Les épaules d'Atem se crispent. Du coin de l'œil, j'observe le haut de son corps bercé par sa respiration profonde. Yugi nous écoute, il réagit à mes paroles, il trouble le pharaon. Et par conséquent, il me trouble aussi.

— Atem ?

— Je... C'est compliqué. Désolé de ne pas l'avoir compris bien plus tôt.

Pour une raison que j'ignore, un poids semble s'envoler de ma poitrine. Ce vent frais au plus profond de mon cœur me provoque un mince sourire. Enhardie par cette sensation, je me rapproche du pharaon et lui donne un léger coup d'épaule.

— Allez, ne fais pas la tête. L'essentiel, c'est que tu dois te faire pardonner !

Bakura m'a complètement lâchée pour le coup, je ne peux plus compter sur lui pour m'aider à ramener Lorène. Je n'ai aucune envie de lui avouer, mais Atem s'avère mon dernier espoir de la rejoindre au Royaume des Ombres.

— Me faire pardonner ?

Son visage est entièrement tourné vers le mien. Instinctivement, mon regard descend sur ses fines lèvres, celles que j'ai déjà embrassées par le passé. J'hoche doucement la tête.

— Bien sûr, tu dois te racheter. On ne néglige pas une fille comme moi, c'est évident.

Il déglutit, le pharaon serait-il intimidé par ma grandeur ?

— D'accord, répond-t-il en enfouissant sa main dans mon cou.

Mes yeux s'écarquillent, je ne saisis pas tout à fait ce qu'il se passe. En une seconde, sa peau a fondu dans la mienne. Sa bouche a recouvert la mienne dans un élan qui ne provenait pas de moi. Mon cœur s'emballe quand sa main remonte sous ma mâchoire. Les miennes enserrent les manches de son uniforme. Je peine à fermer les paupières tant cet instant est incroyable. Incroyablement merveilleux. Ses lèvres caressent les miennes, les pincent, les effleurent pour finalement les quitter.

Quand il recule suffisamment et découvre ses prunelles violettes, mes cordes vocales ne fonctionnent plus. Je reste bouche-bée devant sa beauté.

— Désolé mais je vais devoir te laisser, Yugi doit rentrer.

Mécaniquement, j'acquiesce pendant qu'il s'écarte du lit.
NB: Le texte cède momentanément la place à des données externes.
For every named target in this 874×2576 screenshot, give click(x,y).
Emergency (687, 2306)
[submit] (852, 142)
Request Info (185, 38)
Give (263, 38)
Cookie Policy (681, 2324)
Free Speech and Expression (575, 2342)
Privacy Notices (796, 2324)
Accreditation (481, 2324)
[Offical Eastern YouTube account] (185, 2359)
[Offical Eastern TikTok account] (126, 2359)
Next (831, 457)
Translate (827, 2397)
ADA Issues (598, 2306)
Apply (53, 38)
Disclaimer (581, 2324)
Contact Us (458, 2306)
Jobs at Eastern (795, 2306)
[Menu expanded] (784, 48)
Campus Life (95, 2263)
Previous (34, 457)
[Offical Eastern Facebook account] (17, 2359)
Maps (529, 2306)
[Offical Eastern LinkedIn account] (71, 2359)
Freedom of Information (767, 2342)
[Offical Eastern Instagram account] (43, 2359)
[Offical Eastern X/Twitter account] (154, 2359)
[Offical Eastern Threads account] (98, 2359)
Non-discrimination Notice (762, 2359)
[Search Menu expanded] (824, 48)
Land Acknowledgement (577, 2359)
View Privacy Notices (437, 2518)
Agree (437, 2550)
A l'entrebâillement de la porte de ma chambre, il s'arrête sans se retourner.

— Eléonore.

— Oui ?

— Tu m'as demandé tout à l'heure pourquoi j'avais laissé Tristan assurer ta surveillance.

Je plisse les yeux, pourquoi reparle-t-il de cela subitement ? Le visage faiblement incliné dans ma direction, Atem me croise d'un air sévère.
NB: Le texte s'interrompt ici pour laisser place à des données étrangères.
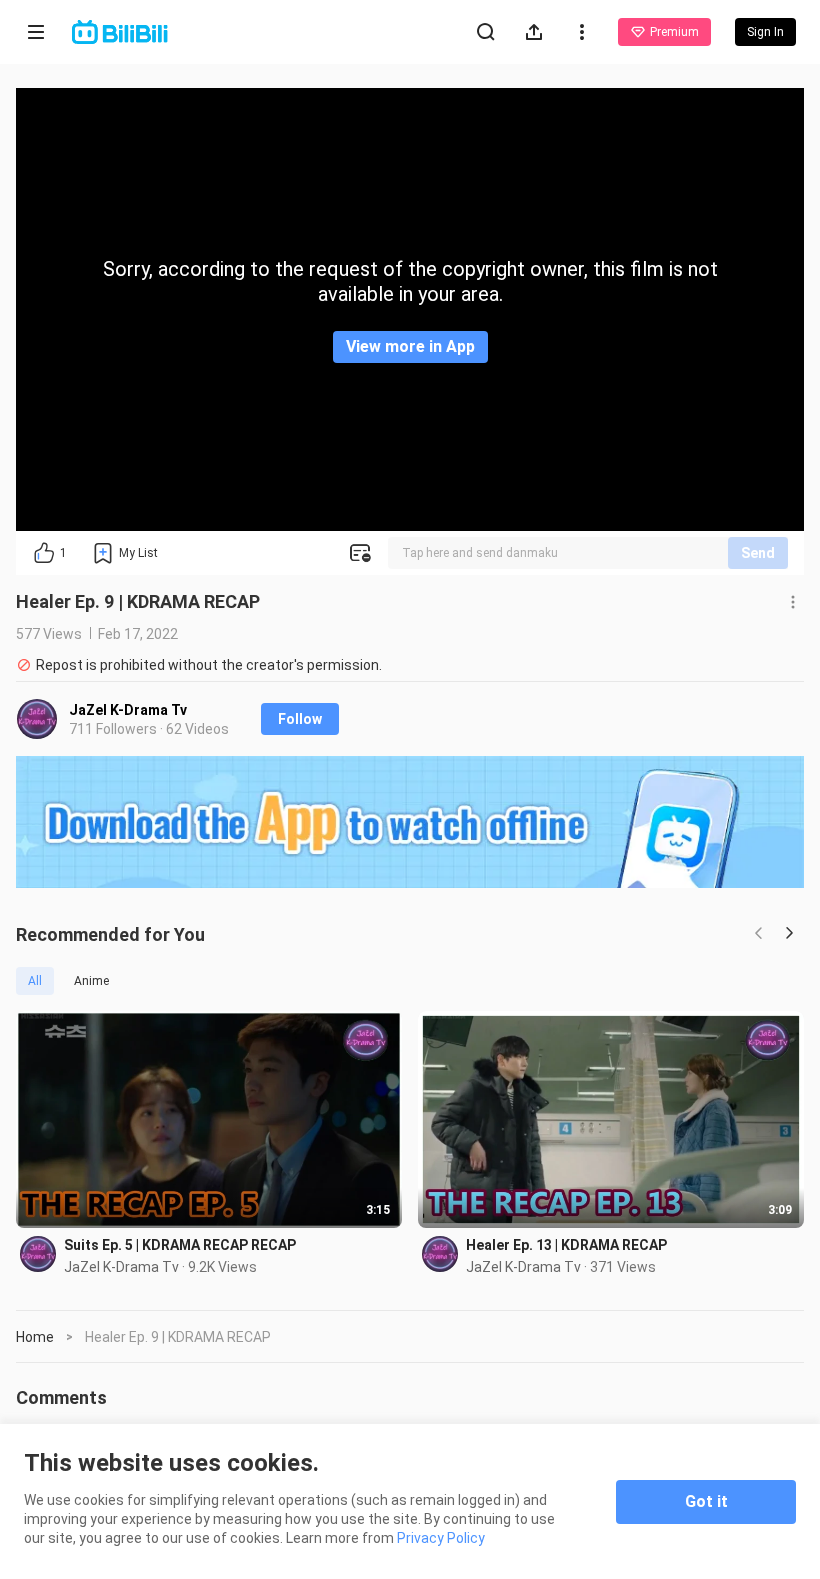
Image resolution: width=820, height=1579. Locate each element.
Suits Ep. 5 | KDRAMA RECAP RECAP (180, 1245)
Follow (300, 719)
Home (35, 1337)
— Marik, Ishisu et Odion ont repris connaissance.

A cet instant, ma tension chute si brusquement que mes oreilles vrombissent.

— Ils ont été secourus par Lorène.

Lo... Lorène ? Mais pourquoi a-t-elle fait une chose pareille ? Ils lui ont tous fait du mal, cela n'a aucun sens qu'elle les sauve ! Choquée, il me faut quelques minutes pour me ressaisir. Le claquement de porte en bas me signifie que le pharaon vient de quitter la maison. Instinctivement, ma main tapote la couverture, à la recherche de l'artéfact. Cependant, elle ne rencontre que le vide. A y regarder de plus près, l'œil du Millénium a disparu. Mon corps entier se fige quand, finalement, je comprends.

— Quel connard !

J'ai beau dévaler les escaliers à grande vitesse et me précipiter dehors, Atem est déjà loin.